Court to decide future of Focus trial on August 7

Nicosia criminal court will on August 7 deliver a decision on whether to discontinue proceedings against two key defendants in the Focus corruption trial.

The court on Tuesday heard arguments for and against dismissing criminal proceedings against Michalis Zolotas and Michalis Fole.

A potential dismissal for these two would effectively spell the end of the trial as the two defendants’ alleged offences are fundamental to the case.

Zolotas and Fole’s lawyers have motioned for a dismissal on the grounds that their clients were arrested illegally overseas in order to be arraigned in a criminal court in Cyprus.

Their motion is based on an earlier ruling by the supreme court, which found that the arrest warrants for the two defendants – issued by a district court in 2016 – were null and void, given that the defendants were served the charge sheets in a foreign country – Greece and Romania.

The two men were thus under no legal obligation to appear in a Cypriot court, and the district court issuing the arrest warrants had acted beyond its legal authority.

Zolotas and Fole now argue that the entire criminal trial is predicated on those unlawful arrests, that their fundamental human rights were violated, and that therefore the trial itself should be declared invalid.

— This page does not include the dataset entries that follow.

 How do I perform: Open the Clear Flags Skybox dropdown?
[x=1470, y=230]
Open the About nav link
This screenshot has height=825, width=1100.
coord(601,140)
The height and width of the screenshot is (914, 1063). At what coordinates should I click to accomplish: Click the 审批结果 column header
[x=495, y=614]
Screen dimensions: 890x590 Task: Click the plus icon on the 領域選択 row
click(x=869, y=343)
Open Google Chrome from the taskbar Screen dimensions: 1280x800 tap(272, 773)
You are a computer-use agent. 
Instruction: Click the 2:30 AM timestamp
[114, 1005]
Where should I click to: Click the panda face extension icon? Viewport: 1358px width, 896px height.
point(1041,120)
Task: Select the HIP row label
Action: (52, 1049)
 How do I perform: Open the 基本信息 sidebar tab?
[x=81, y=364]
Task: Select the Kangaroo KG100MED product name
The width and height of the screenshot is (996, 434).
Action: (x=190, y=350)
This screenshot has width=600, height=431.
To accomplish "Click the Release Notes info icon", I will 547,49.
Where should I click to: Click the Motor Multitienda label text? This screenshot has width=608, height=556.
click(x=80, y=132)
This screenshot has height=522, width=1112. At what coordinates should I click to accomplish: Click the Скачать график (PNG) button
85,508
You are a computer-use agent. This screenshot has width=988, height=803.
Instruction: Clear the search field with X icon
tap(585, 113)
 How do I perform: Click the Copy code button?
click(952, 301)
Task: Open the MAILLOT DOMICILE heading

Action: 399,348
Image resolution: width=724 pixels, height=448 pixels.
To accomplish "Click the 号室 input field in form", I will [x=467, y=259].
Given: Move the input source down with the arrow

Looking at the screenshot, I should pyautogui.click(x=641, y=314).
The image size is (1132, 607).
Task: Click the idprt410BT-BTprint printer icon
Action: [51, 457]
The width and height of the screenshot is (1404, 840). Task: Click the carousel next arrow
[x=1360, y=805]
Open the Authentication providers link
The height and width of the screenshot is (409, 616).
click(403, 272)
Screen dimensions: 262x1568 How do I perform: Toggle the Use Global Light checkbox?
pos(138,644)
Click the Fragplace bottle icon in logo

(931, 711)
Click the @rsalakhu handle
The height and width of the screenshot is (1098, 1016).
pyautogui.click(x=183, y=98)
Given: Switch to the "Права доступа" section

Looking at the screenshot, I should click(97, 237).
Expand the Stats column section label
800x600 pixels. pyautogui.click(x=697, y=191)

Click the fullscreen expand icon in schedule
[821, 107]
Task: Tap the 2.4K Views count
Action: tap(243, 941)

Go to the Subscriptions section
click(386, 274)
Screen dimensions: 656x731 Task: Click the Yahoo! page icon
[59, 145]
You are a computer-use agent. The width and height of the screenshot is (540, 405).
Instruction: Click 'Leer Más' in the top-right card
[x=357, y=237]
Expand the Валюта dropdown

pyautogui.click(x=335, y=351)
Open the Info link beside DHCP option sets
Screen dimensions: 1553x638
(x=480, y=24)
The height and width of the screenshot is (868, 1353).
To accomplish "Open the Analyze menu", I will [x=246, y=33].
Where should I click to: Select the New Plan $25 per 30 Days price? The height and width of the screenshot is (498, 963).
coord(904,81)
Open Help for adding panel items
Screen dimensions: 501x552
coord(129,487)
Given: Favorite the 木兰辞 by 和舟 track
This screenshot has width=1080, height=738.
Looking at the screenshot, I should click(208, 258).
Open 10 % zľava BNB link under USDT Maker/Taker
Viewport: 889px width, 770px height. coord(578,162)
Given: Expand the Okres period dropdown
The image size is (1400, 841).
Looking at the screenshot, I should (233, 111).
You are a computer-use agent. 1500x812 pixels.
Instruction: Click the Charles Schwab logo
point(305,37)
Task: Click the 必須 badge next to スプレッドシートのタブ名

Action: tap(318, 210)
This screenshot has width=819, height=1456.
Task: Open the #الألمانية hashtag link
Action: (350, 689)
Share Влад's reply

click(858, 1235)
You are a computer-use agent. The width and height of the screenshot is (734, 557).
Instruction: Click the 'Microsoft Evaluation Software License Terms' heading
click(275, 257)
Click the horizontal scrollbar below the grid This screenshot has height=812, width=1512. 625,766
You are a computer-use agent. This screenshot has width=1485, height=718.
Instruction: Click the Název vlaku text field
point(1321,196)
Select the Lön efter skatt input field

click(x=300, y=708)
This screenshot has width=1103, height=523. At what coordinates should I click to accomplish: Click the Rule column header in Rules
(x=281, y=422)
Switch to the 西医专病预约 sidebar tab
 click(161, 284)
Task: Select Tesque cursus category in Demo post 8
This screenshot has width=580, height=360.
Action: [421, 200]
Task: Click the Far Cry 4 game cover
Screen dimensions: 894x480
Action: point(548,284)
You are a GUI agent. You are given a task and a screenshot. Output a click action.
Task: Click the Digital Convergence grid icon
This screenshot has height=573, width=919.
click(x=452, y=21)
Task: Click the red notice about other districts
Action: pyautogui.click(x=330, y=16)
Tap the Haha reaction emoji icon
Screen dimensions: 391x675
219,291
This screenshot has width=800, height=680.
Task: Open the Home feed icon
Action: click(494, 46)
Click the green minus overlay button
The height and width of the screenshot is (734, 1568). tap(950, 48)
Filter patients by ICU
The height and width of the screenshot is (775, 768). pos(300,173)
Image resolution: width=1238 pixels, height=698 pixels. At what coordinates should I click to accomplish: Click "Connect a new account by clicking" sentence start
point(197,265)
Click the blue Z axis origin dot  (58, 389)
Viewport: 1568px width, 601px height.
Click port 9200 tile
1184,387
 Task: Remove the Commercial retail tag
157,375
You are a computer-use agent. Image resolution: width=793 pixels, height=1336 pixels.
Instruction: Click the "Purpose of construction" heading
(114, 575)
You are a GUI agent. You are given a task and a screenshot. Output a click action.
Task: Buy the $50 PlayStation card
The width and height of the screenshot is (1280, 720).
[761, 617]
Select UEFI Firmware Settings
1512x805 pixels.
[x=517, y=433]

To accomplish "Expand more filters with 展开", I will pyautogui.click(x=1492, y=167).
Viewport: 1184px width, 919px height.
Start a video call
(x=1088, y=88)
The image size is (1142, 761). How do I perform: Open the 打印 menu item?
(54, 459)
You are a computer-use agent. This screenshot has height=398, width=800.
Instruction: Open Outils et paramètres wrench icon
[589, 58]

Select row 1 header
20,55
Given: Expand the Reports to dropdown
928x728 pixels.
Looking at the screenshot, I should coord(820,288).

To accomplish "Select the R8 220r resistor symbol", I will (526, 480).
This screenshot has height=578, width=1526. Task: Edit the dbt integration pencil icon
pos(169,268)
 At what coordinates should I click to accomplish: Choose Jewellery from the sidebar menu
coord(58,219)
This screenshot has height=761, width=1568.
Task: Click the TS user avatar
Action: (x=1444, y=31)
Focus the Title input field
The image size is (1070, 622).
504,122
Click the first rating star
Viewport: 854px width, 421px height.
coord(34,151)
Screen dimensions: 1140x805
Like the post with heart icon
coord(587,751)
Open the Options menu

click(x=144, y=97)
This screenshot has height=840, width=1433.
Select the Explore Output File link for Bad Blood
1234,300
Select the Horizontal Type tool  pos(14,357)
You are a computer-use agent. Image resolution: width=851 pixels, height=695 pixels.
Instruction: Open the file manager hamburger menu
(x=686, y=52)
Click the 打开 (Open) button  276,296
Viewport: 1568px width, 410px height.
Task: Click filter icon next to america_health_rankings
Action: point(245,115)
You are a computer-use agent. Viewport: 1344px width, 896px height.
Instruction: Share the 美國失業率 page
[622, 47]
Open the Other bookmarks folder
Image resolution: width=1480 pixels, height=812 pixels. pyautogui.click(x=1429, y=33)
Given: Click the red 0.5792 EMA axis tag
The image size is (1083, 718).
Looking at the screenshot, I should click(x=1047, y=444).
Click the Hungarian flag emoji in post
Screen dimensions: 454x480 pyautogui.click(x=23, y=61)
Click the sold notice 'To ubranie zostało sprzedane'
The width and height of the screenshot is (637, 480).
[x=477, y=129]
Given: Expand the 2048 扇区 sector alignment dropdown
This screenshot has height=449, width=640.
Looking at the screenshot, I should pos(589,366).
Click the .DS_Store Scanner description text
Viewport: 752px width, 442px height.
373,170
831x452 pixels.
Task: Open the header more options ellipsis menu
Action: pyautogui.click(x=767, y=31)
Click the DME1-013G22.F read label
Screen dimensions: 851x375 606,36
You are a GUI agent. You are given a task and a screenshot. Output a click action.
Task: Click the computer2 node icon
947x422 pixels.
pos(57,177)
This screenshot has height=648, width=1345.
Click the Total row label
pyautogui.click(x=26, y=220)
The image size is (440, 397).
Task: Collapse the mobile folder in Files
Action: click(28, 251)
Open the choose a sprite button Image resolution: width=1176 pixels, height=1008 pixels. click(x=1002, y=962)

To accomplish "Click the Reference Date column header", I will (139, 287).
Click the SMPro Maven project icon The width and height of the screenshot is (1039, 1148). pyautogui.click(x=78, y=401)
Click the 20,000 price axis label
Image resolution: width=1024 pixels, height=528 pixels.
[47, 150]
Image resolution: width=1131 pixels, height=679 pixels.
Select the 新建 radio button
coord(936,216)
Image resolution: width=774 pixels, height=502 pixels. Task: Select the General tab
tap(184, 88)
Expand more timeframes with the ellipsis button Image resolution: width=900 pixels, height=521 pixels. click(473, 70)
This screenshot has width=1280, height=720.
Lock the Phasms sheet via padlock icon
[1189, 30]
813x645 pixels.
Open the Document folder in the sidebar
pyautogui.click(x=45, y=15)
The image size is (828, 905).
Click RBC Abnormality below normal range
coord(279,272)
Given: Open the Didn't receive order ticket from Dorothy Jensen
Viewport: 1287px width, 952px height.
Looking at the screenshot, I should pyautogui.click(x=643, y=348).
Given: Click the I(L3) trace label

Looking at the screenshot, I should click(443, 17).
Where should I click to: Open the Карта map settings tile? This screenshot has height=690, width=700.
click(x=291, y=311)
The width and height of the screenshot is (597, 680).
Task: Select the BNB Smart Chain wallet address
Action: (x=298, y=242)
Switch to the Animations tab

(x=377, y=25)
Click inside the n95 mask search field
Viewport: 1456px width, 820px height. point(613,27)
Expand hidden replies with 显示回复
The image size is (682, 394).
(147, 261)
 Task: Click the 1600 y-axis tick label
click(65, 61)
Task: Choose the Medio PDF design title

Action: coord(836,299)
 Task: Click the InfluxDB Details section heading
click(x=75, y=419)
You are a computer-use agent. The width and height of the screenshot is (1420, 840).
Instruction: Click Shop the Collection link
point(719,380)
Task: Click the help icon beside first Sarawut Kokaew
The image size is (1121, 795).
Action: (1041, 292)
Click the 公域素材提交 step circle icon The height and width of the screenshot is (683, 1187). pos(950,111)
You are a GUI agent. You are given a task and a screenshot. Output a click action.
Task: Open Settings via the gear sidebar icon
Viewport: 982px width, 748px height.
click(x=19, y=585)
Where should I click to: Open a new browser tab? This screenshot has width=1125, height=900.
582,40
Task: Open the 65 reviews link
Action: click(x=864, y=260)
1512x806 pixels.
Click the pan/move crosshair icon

For its part, the prosecution argues that the arrests – even if retrospectively shown to be unlawful – should be separated from the current criminal proceedings. They say that the initiation of a criminal trial constitutes a separate procedure from the serving of the charges to the defendants at the time of their arrest.

On October 3, 2016 Zolotas along with Fole and two others – Vgenopoulos (now deceased) and associate Kyriacos Magiras – failed to show up during a hearing before Nicosia district court, with the judge ordering an arrest warrant against them.

Zolotas is the owner of Focus Maritime Corporation, which paid €1m to a company connected to Christodoulos Christodoulou, then governor of the Central Bank of Cyprus.

Focus is alleged to have been used as a slush fund to bribe state officials and political parties.

Fole is the person who managed Focus’ account at a Laiki branch in Marousi, a suburb of Athens.

The prosecution maintains that Zolotas’ Focus acted as a front for former Laiki Bank strongman Andreas Vgenopoulos, who bribed Christodoulou to look the other way while Vgenopoulos irregularly acquired a controlling stake in Laiki in 2006.